Select one or more of the available datasets using the checkboxes.

Author and Title searches are free text phrase searches. In other words, a string you search for will match with any exact match, including spacing and punctuation, and in the middle of words. E.g. searching for “shake” will match “Shakespeare”, “milkshakes”, and “More hits that you can shake a stick at”. Searching is case insensitive. The following punctuation is removed from searches: \”‘<>$^%.

You are strongly advised to keep author and title searches simple: e.g. one word of a title or a surname only.

ISBN searches 10 or 13 digit ISBNs. Any dashes or other non-digit characters are stripped from the search.

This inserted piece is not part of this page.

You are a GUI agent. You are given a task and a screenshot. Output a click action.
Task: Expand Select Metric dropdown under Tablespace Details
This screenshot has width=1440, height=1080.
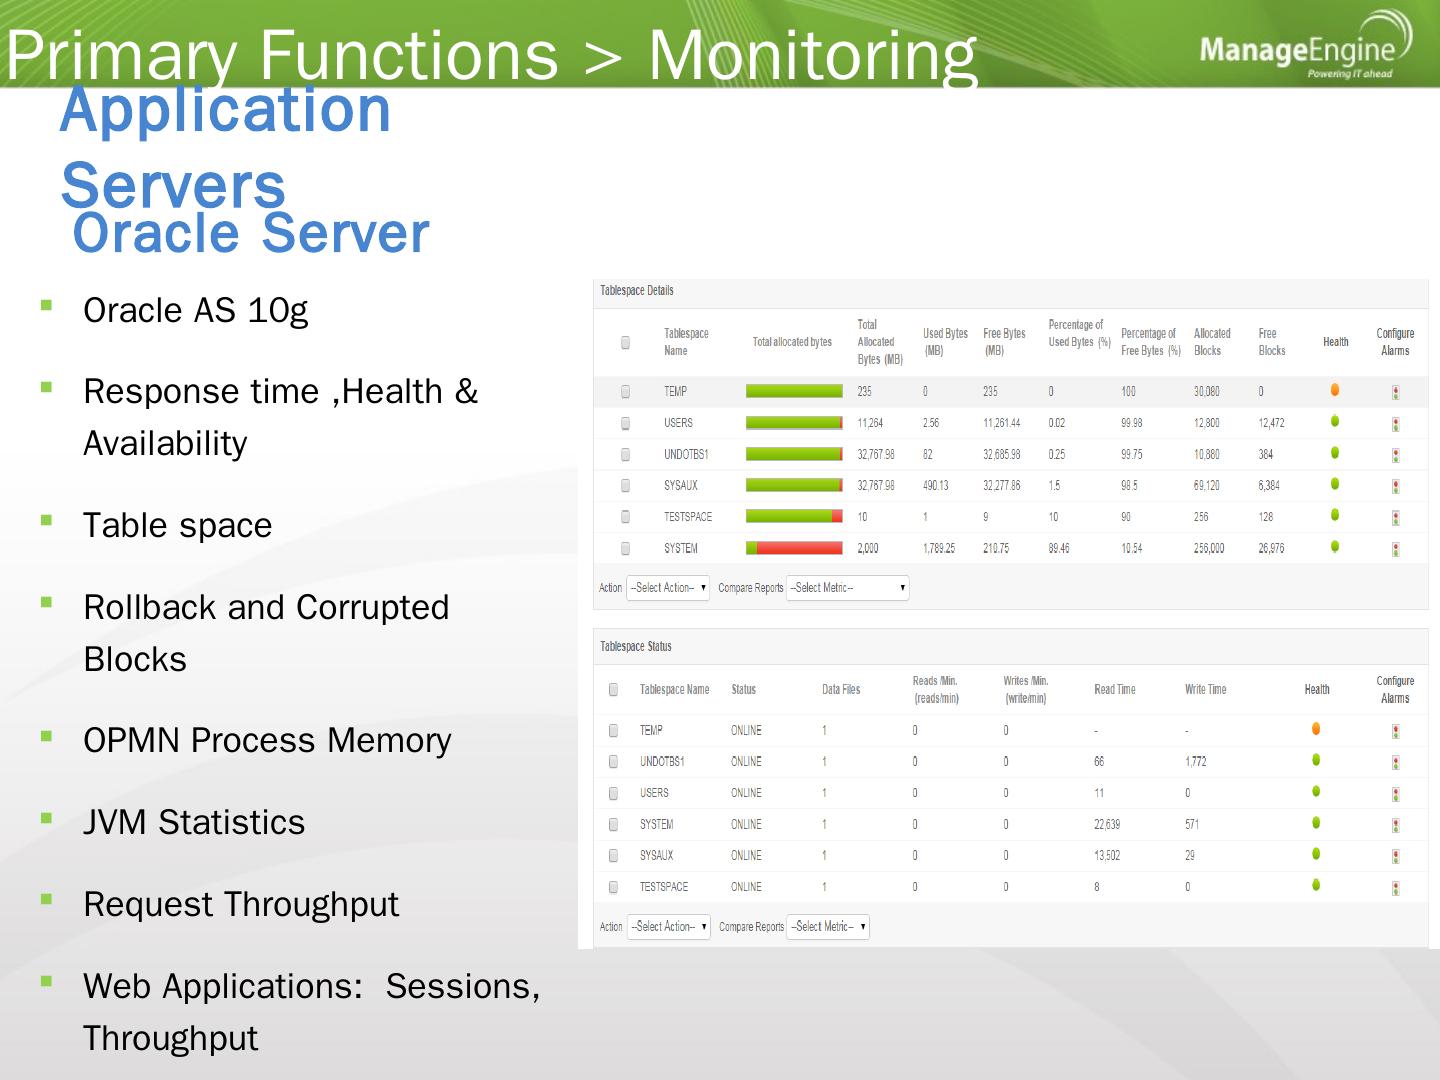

Date search will accept a year.

N.B. Keep searches as simple as possible, especially with author and title searches, to avoid them timing out. ISBN and date searches are generally quicker.

Limitations

A bad workman blames his tools and I’m no exception. The greatest limitation is the time taken by Sparql endpoints to perform a Sparql query, especially one that involves a regular expression, such as the Author and Title searches. What is needed is some more robust indexing or some cheat like Virtuoso’s unorthodox bif:contains, which the old version of the linked data BNB used. I touched on this in a blog post about the In Our Time Booklist script I wrote (see section 6).

The load and current capacity on the Sparql endpoints at the time the query is made is another important factor. A search which times out one minute can work fine the next.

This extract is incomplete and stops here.